(Collected data)
===

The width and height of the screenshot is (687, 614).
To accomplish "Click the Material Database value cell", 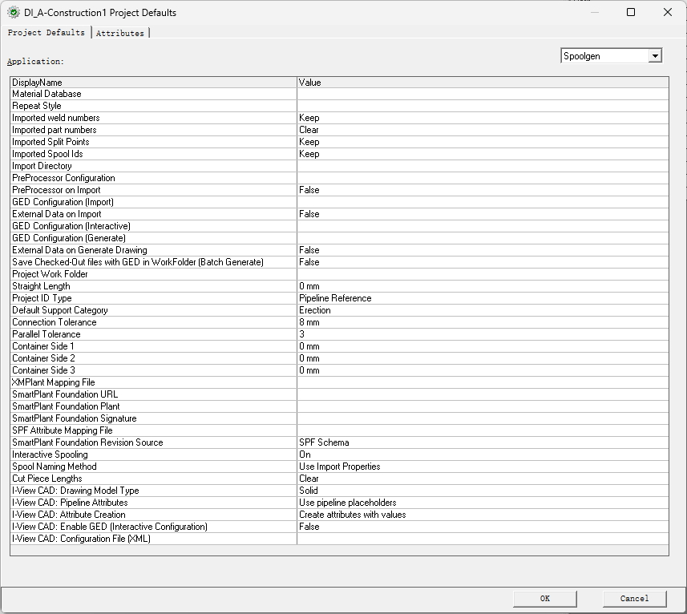I will point(481,94).
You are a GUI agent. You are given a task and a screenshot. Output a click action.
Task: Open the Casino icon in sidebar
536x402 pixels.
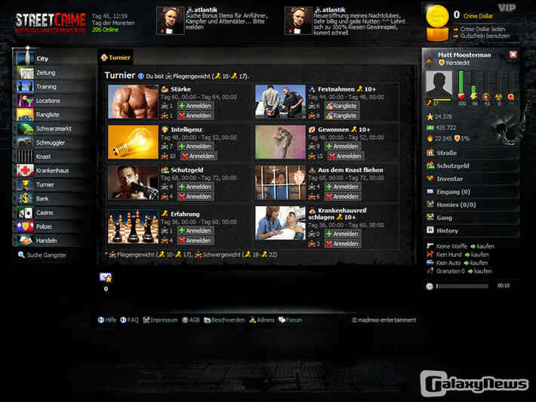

===

*TASK ITEM*. Reproduce the lines from the line with "You are a GUI" through the last line of the entries exactly, including both ends and excluding pictures.

*ANSWER SPACE*.
You are a GUI agent. You are given a task and a screenshot. Output a click action.
Task: Open the Casino icon in sidebar
536x402 pixels.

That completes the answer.